Are there things in your family from a grandparent or parent that just seem to be priceless? Oh, I’m not talking about money or some “valuable” piece of jewelry. I’m talking about everyday items that just seem to be better than gold. It’s funny what items in a family seem to be so utterly desirable. In truth it’s not the items that are treasured but the memories that go behind them.

Uncle Louis Holding me, momma and Granny Mann

Uncle Louis Holding me, Mama and Granny Mann

Button Jars and Rolling Pins

In the summer time, a lot of us grandkids would be at my Granny Mann’s house. It was just a two bedroom, one bath cement house on the edge of a little town called Konawa. What adventures we had running through the garden and hiding among the bright orange tiger lilies! One thing we always loved to do was go through the button jar.

Granny bore and raised 12 children so she did a lot of sewing. That button jar probably had buttons that went in that jar around 1916 — the year she was married. By the way, she was born in 1900 so she was only 16 when she married my granddaddy who was 32! There were all kinds of buttons. Some had sparkly “diamonds” on them. Some were pearl and some were brass. Some were bright red while others were old plain ones off of somebody’s flannel shirt. All of them were interesting to us kids. I still wonder who the prize winner of that button jar was.

Granddaddy and Granny wedding day 1900

Granddaddy and Granny wedding day 1900

Now, a plain old rolling pin that has long ago lost its handles doesn’t seem like a prize possession, but you just might be wrong. Considering all the pies my mama has made, her rolling pin is truly fit for a museum! It’s got nicks and cuts in it from being used to crack walnuts. It once had red handles, I think. They’ve been gone so long I can hardly remember. What makes that rolling pin priceless is it went everywhere with us through 10 different moves. It could be a weapon or drive a nail to hang a picture frame. Now how many things do you know that can roll out a pie crust or stun an intruder?

Rocking Chairs and Treadle Machines

One item I especially treasure is my Granny Everett’s Singer sewing machine. She wasn’t as avid a seamstress as my mama’s mama, but for as long as I can remember I’d seen her stitch up a hem or mend a torn curtain with that old treadle sewing machine. One summer when my children were babies, I went for a visit and got bold enough to ask Granny about the machine.

“Granny, if no one else wants your machine, will you leave it to me?” I asked.
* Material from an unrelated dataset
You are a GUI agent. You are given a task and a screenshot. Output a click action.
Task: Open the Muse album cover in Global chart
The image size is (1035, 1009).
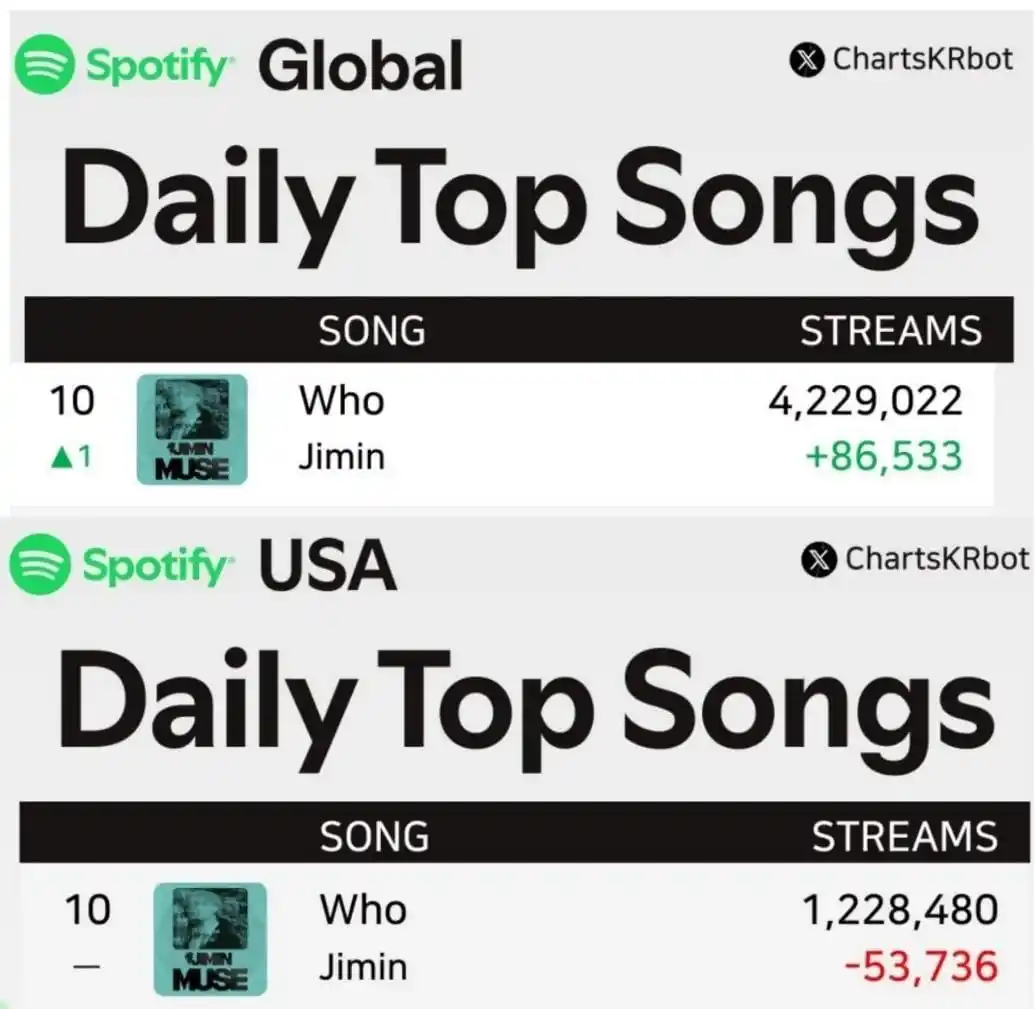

She laughed and said, “I suppose. You might have to do a little fighting over it!”

After she passed and her grown children went to her house to divide her humble possessions, they looked at the back of that sewing machine and granny had taped a note that said, “This goes to Karen.” That note made that old machine my most treasured possession because Granny wanted me to have it.

Then there are rocking chairs. Those iron chairs were the first thing I’d see when we pulled up to Granny Mann’s. After three days and two nights in a car, they were like water to the soul after crossing a huge desert. Many times she was sitting there waiting for us. She’d clap a hand over her mouth and start laughing and crying all at the same time. So sometimes rocking chairs are not just rocking chairs. Sometimes they’re the sweetest things and bring on the sweetest of memories.

What items have you and your siblings or cousins fought over after losing a parent or grandparent? Maybe their possession should be shared? Of course, there’s not a chance of that happening. Too bad things can’t be copied like photographs! Naw, it wouldn’t be the same.